Without any pictures, the records below should be reproduced exactly.

Screenshot grounding data
━━━━━━

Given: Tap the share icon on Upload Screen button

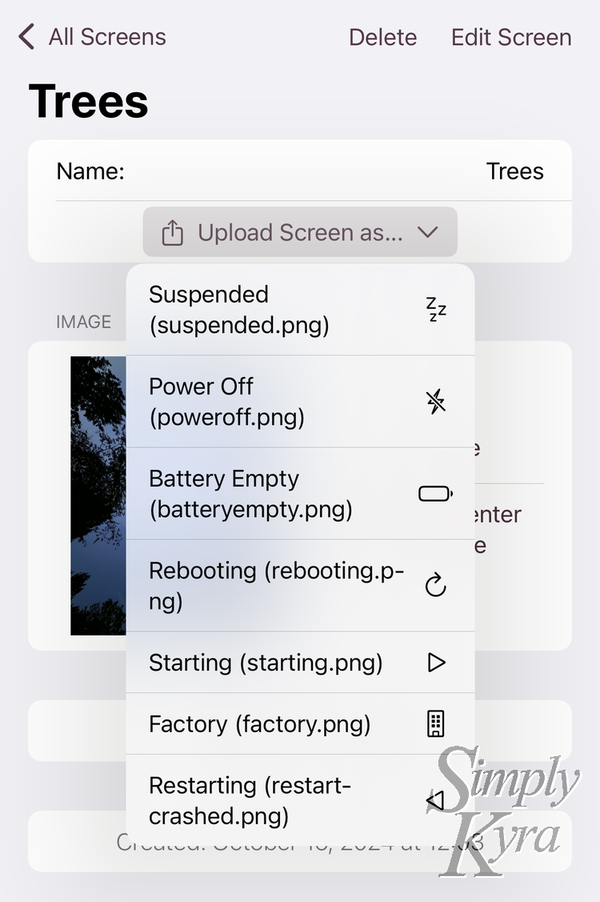Looking at the screenshot, I should tap(172, 232).
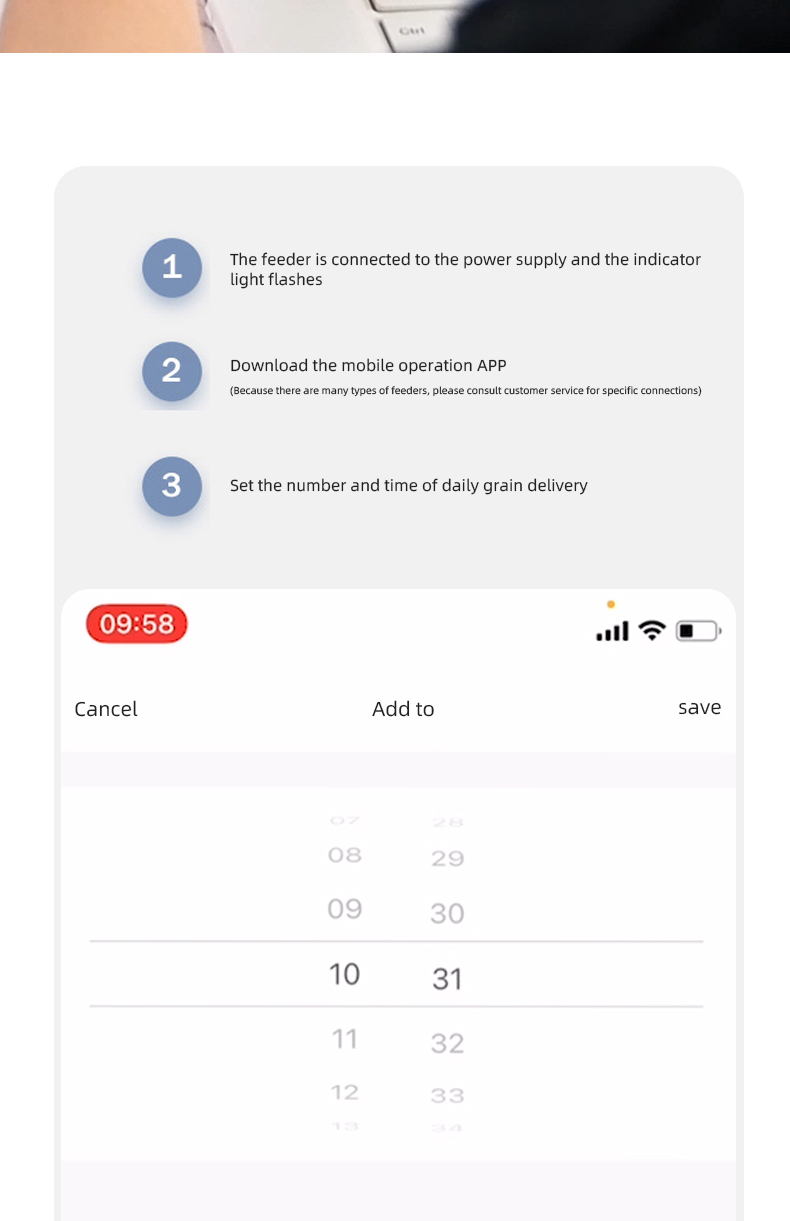The image size is (790, 1221).
Task: Select minute 29 in the picker
Action: click(x=447, y=859)
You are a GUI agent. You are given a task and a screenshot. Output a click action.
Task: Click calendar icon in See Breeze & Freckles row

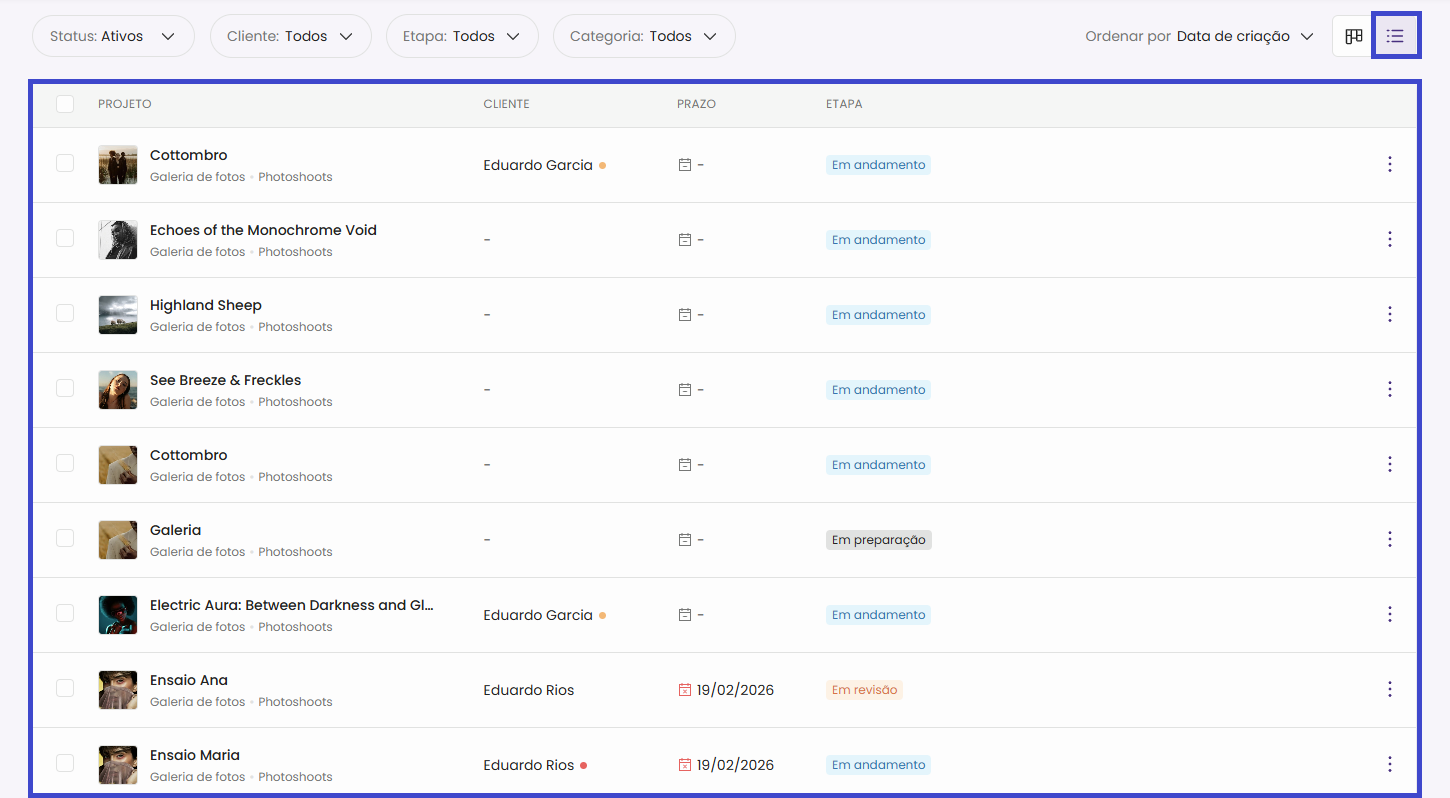(x=685, y=390)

━━━━━━

RESPONSE TO THE TASK
Given: Tap the share icon on Upload Screen button

Looking at the screenshot, I should tap(172, 232).
The image size is (790, 1221).
Task: Select minute 29 in the picker
Action: click(x=447, y=859)
You are a GUI agent. You are given a task and a screenshot. Output a click action.
Task: Click calendar icon in See Breeze & Freckles row

(x=685, y=390)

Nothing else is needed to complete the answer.